**STORED ROWS:**
-------

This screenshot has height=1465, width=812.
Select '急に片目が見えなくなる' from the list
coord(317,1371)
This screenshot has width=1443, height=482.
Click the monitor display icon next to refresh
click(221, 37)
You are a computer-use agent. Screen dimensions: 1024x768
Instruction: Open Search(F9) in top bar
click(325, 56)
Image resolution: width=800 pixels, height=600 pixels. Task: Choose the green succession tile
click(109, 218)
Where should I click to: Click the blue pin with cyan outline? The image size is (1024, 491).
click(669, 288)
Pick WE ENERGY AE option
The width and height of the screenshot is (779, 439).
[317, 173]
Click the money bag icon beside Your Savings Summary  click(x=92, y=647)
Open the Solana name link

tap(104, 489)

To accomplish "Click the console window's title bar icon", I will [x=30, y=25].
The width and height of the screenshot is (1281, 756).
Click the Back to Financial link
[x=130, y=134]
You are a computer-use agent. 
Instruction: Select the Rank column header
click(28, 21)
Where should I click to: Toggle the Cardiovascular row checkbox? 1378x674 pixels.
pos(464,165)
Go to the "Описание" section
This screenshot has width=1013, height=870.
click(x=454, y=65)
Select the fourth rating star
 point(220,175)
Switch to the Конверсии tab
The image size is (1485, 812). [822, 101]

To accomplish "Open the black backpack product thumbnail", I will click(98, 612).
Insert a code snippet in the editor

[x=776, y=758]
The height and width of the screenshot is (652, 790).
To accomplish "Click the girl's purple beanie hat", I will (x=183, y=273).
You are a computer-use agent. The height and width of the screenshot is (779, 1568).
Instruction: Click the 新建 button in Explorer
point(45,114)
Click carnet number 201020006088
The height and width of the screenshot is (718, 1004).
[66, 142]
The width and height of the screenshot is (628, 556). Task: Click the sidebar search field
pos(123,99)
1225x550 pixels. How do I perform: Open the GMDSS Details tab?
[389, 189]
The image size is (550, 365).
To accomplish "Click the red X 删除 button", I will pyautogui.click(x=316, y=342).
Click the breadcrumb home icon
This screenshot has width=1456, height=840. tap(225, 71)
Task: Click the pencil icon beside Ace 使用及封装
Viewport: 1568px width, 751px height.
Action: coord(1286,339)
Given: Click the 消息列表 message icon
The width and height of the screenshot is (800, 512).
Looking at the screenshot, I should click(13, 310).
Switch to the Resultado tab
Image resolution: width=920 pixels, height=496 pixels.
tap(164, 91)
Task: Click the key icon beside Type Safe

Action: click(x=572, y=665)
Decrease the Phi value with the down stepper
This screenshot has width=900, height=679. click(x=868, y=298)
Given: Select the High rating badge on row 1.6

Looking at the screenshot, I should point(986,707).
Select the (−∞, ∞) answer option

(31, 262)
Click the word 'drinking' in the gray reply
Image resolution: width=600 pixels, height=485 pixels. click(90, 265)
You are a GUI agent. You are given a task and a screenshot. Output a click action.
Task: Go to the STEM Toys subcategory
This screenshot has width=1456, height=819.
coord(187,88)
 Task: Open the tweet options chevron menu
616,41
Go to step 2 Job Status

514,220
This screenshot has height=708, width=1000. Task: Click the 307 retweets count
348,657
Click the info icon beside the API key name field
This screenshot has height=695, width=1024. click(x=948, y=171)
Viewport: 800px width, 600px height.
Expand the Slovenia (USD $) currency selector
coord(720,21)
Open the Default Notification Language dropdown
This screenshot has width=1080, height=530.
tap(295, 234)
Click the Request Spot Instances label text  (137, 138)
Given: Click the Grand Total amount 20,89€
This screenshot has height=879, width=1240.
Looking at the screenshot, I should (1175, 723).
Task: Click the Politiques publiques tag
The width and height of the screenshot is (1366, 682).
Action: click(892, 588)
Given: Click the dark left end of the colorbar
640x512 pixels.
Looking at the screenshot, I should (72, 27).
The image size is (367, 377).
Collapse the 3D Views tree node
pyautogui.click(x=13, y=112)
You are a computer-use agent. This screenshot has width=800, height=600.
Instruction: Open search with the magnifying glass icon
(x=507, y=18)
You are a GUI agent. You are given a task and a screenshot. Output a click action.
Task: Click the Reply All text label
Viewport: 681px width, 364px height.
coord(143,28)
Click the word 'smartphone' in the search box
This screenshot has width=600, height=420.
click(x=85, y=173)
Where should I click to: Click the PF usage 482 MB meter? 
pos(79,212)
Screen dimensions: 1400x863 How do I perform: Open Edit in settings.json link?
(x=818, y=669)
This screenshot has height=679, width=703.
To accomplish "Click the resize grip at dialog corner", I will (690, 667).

-------

**WHAT IS NEEDED:** Copy the listing above word for word.

**TASK OUTPUT:**
This screenshot has height=1465, width=812.
Select '急に片目が見えなくなる' from the list
coord(317,1371)
This screenshot has width=1443, height=482.
Click the monitor display icon next to refresh
click(221, 37)
You are a computer-use agent. Screen dimensions: 1024x768
Instruction: Open Search(F9) in top bar
click(325, 56)
Image resolution: width=800 pixels, height=600 pixels. Task: Choose the green succession tile
click(109, 218)
Where should I click to: Click the blue pin with cyan outline? The image size is (1024, 491).
click(669, 288)
Pick WE ENERGY AE option
The width and height of the screenshot is (779, 439).
[317, 173]
Click the money bag icon beside Your Savings Summary  click(x=92, y=647)
Open the Solana name link

tap(104, 489)

To accomplish "Click the console window's title bar icon", I will [x=30, y=25].
The width and height of the screenshot is (1281, 756).
Click the Back to Financial link
[x=130, y=134]
You are a computer-use agent. 
Instruction: Select the Rank column header
click(28, 21)
Where should I click to: Toggle the Cardiovascular row checkbox? 1378x674 pixels.
pos(464,165)
Go to the "Описание" section
This screenshot has width=1013, height=870.
click(x=454, y=65)
Select the fourth rating star
 point(220,175)
Switch to the Конверсии tab
The image size is (1485, 812). [822, 101]

To accomplish "Open the black backpack product thumbnail", I will click(98, 612).
Insert a code snippet in the editor

[x=776, y=758]
The height and width of the screenshot is (652, 790).
To accomplish "Click the girl's purple beanie hat", I will (x=183, y=273).
You are a computer-use agent. The height and width of the screenshot is (779, 1568).
Instruction: Click the 新建 button in Explorer
point(45,114)
Click carnet number 201020006088
The height and width of the screenshot is (718, 1004).
[66, 142]
The width and height of the screenshot is (628, 556). Task: Click the sidebar search field
pos(123,99)
1225x550 pixels. How do I perform: Open the GMDSS Details tab?
[389, 189]
The image size is (550, 365).
To accomplish "Click the red X 删除 button", I will pyautogui.click(x=316, y=342).
Click the breadcrumb home icon
This screenshot has width=1456, height=840. tap(225, 71)
Task: Click the pencil icon beside Ace 使用及封装
Viewport: 1568px width, 751px height.
Action: coord(1286,339)
Given: Click the 消息列表 message icon
The width and height of the screenshot is (800, 512).
Looking at the screenshot, I should click(13, 310).
Switch to the Resultado tab
Image resolution: width=920 pixels, height=496 pixels.
tap(164, 91)
Task: Click the key icon beside Type Safe

Action: click(x=572, y=665)
Decrease the Phi value with the down stepper
This screenshot has width=900, height=679. click(x=868, y=298)
Given: Select the High rating badge on row 1.6

Looking at the screenshot, I should point(986,707).
Select the (−∞, ∞) answer option

(31, 262)
Click the word 'drinking' in the gray reply
Image resolution: width=600 pixels, height=485 pixels. click(90, 265)
You are a GUI agent. You are given a task and a screenshot. Output a click action.
Task: Go to the STEM Toys subcategory
This screenshot has width=1456, height=819.
coord(187,88)
 Task: Open the tweet options chevron menu
616,41
Go to step 2 Job Status

514,220
This screenshot has height=708, width=1000. Task: Click the 307 retweets count
348,657
Click the info icon beside the API key name field
This screenshot has height=695, width=1024. click(x=948, y=171)
Viewport: 800px width, 600px height.
Expand the Slovenia (USD $) currency selector
coord(720,21)
Open the Default Notification Language dropdown
This screenshot has width=1080, height=530.
tap(295, 234)
Click the Request Spot Instances label text  (137, 138)
Given: Click the Grand Total amount 20,89€
This screenshot has height=879, width=1240.
Looking at the screenshot, I should (1175, 723).
Task: Click the Politiques publiques tag
The width and height of the screenshot is (1366, 682).
Action: click(892, 588)
Given: Click the dark left end of the colorbar
640x512 pixels.
Looking at the screenshot, I should (72, 27).
The image size is (367, 377).
Collapse the 3D Views tree node
pyautogui.click(x=13, y=112)
You are a computer-use agent. This screenshot has width=800, height=600.
Instruction: Open search with the magnifying glass icon
(x=507, y=18)
You are a GUI agent. You are given a task and a screenshot. Output a click action.
Task: Click the Reply All text label
Viewport: 681px width, 364px height.
coord(143,28)
Click the word 'smartphone' in the search box
This screenshot has width=600, height=420.
click(x=85, y=173)
Where should I click to: Click the PF usage 482 MB meter? 
pos(79,212)
Screen dimensions: 1400x863 How do I perform: Open Edit in settings.json link?
(x=818, y=669)
This screenshot has height=679, width=703.
To accomplish "Click the resize grip at dialog corner", I will (690, 667).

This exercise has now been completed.